One type of digital based synthesizer is the wavetable synthesizer. The wavetable synthesizer is a sampling synthesizer in which one or more real musical instruments are “sampled,” by recording and digitizing a sound produced by the instrument(s), and storing the digitized sound into a memory. The memory of a wavetable synthesizer includes a lookup table in which the digitized sounds are stored as digitized waveforms. Sounds are generated by “playing back” from the wavetable memory, to a digital-to-analog converter (DAC), a particular digitized waveform.

The basic operation of a sampling synthesizer is to playback digitized recordings of entire musical instrument notes under the control of a person, computer or some other means. Playback of a note can be triggered by depressing a key on a musical keyboard, from a computer, or from some other controlling device. When it is desired to store a particular sequence of desired musical events that are to be rendered by a sampling synthesizer, a standard control language, such as the Musical Instrument Digital Interface (MIDI), may be used. While the simplest samplers are only capable of reproducing one note at a time, more sophisticated samplers can produce polyphonic (multi-tone), multi-timbral (multi-instrument) performances.

Data representing a sound in a wavetable memory may be created using an analog-to-digital converter (ADC) to sample, quantize and digitize the original sound at a successive regular time interval (i.e., the sampling interval, TS). The digitally encoded sound is stored in an array of wavetable memory locations that are successively read out during a playback operation.

*Provided records:*
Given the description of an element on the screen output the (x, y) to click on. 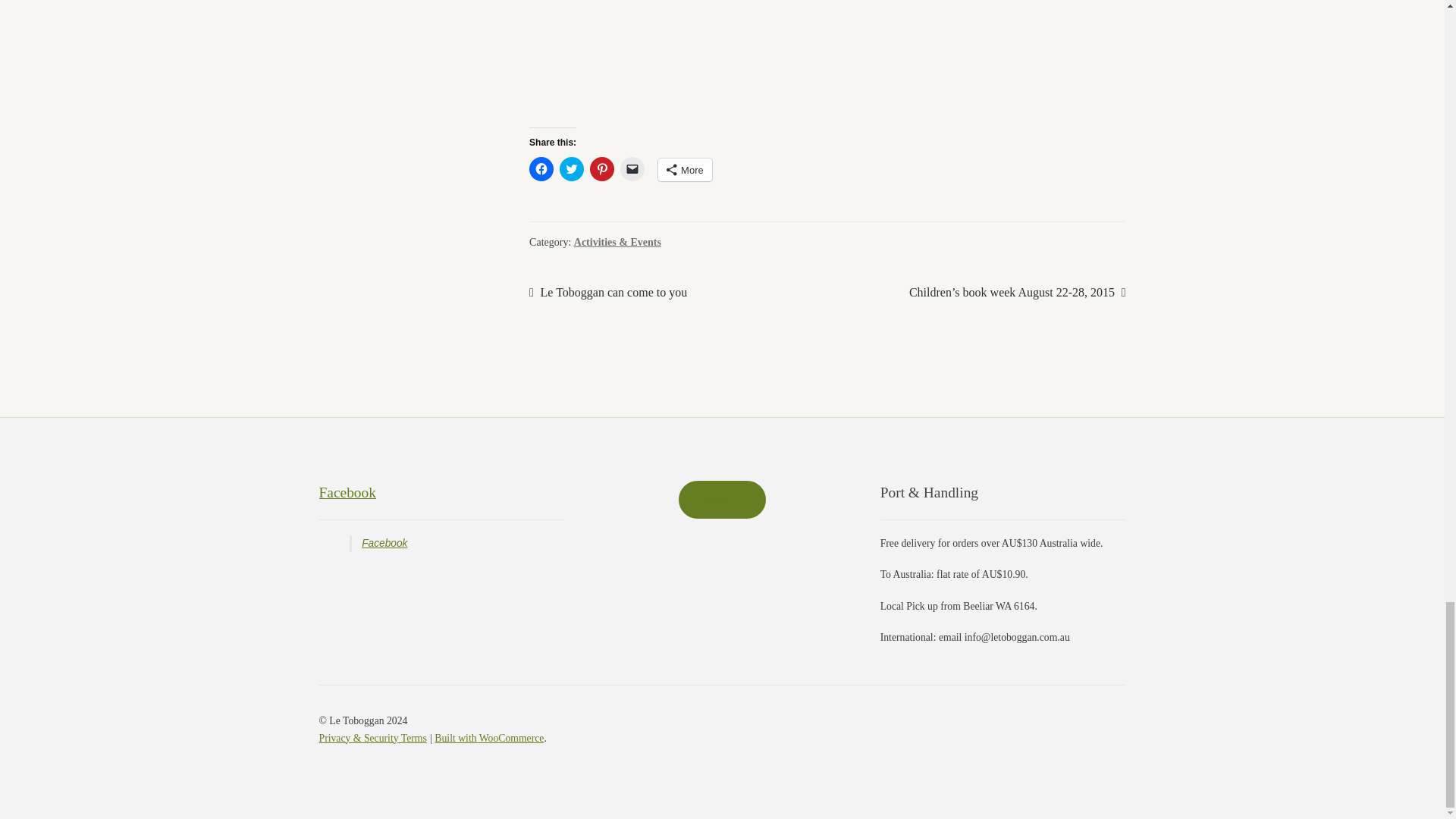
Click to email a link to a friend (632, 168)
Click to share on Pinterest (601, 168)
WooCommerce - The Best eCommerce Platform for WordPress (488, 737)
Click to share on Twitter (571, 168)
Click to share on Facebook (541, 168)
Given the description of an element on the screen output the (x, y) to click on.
==
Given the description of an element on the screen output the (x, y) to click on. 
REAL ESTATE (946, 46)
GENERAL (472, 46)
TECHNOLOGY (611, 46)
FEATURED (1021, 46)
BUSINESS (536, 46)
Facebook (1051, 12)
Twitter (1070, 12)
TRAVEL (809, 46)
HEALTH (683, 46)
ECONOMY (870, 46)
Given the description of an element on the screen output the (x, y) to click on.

*Stated goal 1:*
Which abbreviations does the passage on wavetable synthesizers introduce, and what does each one stand for?
*Stated goal 2:*
Can you carry the passage on wavetable synthesizers forward from the point where it stops?

*Expected answer 1:*
- DAC: digital-to-analog converter
- MIDI: Musical Instrument Digital Interface
- ADC: analog-to-digital converter
- TS: the sampling interval

*Expected answer 2:*
One technique used in wavetable synthesizers to conserve sample memory space is the “looping” of stored sampled sound segments. A looped sample is a short segment of a wavetable waveform stored in the wavetable memory that is repetitively accessed (e.g., from beginning to end) during playback. Looping is particularly useful for playing back an original sound or sound segment having a fairly constant spectral content and amplitude. A simple example of this is a memory that stores one period of a sine wave such that the endpoints of the loop segment are compatible (i.e., at the endpoints the amplitude and slope of the waveform match to avoid a repetitive “glitch” that would otherwise be heard during a looped playback of an unmatched segment). A sustained note may be produced by looping the single period of a waveform for the desired length of duration time (e.g., by depressing the key for the desired length, programming a desired duration time, etc.). However, in practical applications, for example, for an acoustic instrument sample, the length of a looped segment would include many periods with respect to the fundamental pitch of the instrument sound. This avoids the “periodicity” effect of a looped single period waveform that is easily detectable by the human ear, and improves the perceived quality of the sound (e.g., the “evolution” or “animation” of the sound).

The sounds of many instruments can be modeled as consisting of two major sections: the “attack” (or onset) section and the “sustain” section. The attack section is the initial part of a sound, wherein amplitude and spectral characteristics of the sound may be rapidly changing. For example, the onset of a note may include a pick snapping a guitar string, the chiff of wind at the start of a flute note, or a hammer striking the strings of a piano. The sustain section of the sound is that part of the sound following the attack, wherein the characteristics of the sound are changing less dynamically. A great deal of memory is saved in wavetable synthesis systems by storing only a short segment of the sustain section of a waveform, and then looping this segment during playback.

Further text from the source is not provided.